Thursday, November 27, 2008

Back to Basics

After months and months of waiting, rumination, and speculation on the philosophical nature of Freemasonry and the secrets that lay behind the antechamber door, the nature of this weblog shifted rather dramatically after I took the degrees and jumped headfirst into the inner workings of my lodge. Since being raised to the sublime degree of Master Mason, I have been focusing instead on the more mundane, nuts-and-bolts details of what Masons actually do to keep their lodge running. There is nary a mention of Masonic Light on this blog since June. This is not because I have given up on those loftier, esoteric notions about Freemasonry... rather, it is because I have developed a better sense of their context, and I am much less inclined to make proclamations or opine too strongly about any one aspect of the Craft... there are so many different aspects, and I'm still learning how they're interconnected.

It is easy to forget just how mysterious this whole Freemasonry business seems before you join; the symbols, worrying about the investigation, being a bit unsure about the super-secret rituals... in general, just wondering what it's all about... No matter how crazy you know the Masonophobes are, what if there's even a hint of truth about all that New World Order business, or that Baphomet guy? Can you really leave if you want to? (The answer there is yes, by the way - far too many new Brothers do.)

If you take the degrees and stick around, the work that Masons do behind the tyled door loses that initial veneer of mystery very quickly... so quickly that the part of us that had hoped to find a secret society of beard-stroking, enlightened gentlemen might feel a little bit disillusioned and discouraged. It can be hard to think reverently about "The Mysteries of Freemasonry" when you're sitting down to a potluck supper of Swedish meatballs, pizza, and potato chips.
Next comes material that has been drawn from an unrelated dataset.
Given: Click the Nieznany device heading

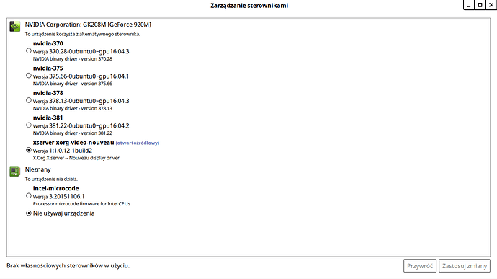Looking at the screenshot, I should [x=37, y=169].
At the same time, though, I have been struck by a deep and moving sense of the transcendent at various unexpected moments over the last six months, at degree rehearsal, at a dinner served on paper plates, during a business meeting, or (less surprisingly) during a particularly elegant passage in the ritual. I think I've written before that Freemasonry is greater than the sum of its parts, which is why it's so hard to describe to non-members... and why it's so hard for non-members to see what all the fuss is about, and unfortunately causes some of them to conjure up bizarre notions of what it is that we do.

A word occurred to me the other night that I think describes our order quite well, despite the fact that Masons are often not the bunch of mystical philosophers some of us imagine them to be before joining:


To me this word bridges the gap between that sense of mystery I remember before joining, and some of the more mundane realities of the lodge; to put it another way, monks and nuns of any faith have to do their laundry sometime... that doesn't diminish the sacredness of their vows in any way, shape, or form, it's just a part of the package.

I think it would be a stretch to say the we as Freemasons are truly monks of some kind, but being an active member of your lodge does require some discipline and dedication to the Craft... joining the Masons in jurisdictions that still require new candidates to memorize the lectures for each degree requires careful study and a certain level of seriousness that goes above and beyond the demands of many other social obligations. This is especially true if you take it upon yourself to learn the ritual and commit to sitting in a chair for at least 10 meetings a year. Whether you make that commitment because you're honoring a family tradition, because you just enjoy the company of other good men, or because you're looking to unlock the secrets of the universe by searching for hidden meanings in the ritual, it's all Freemasonry.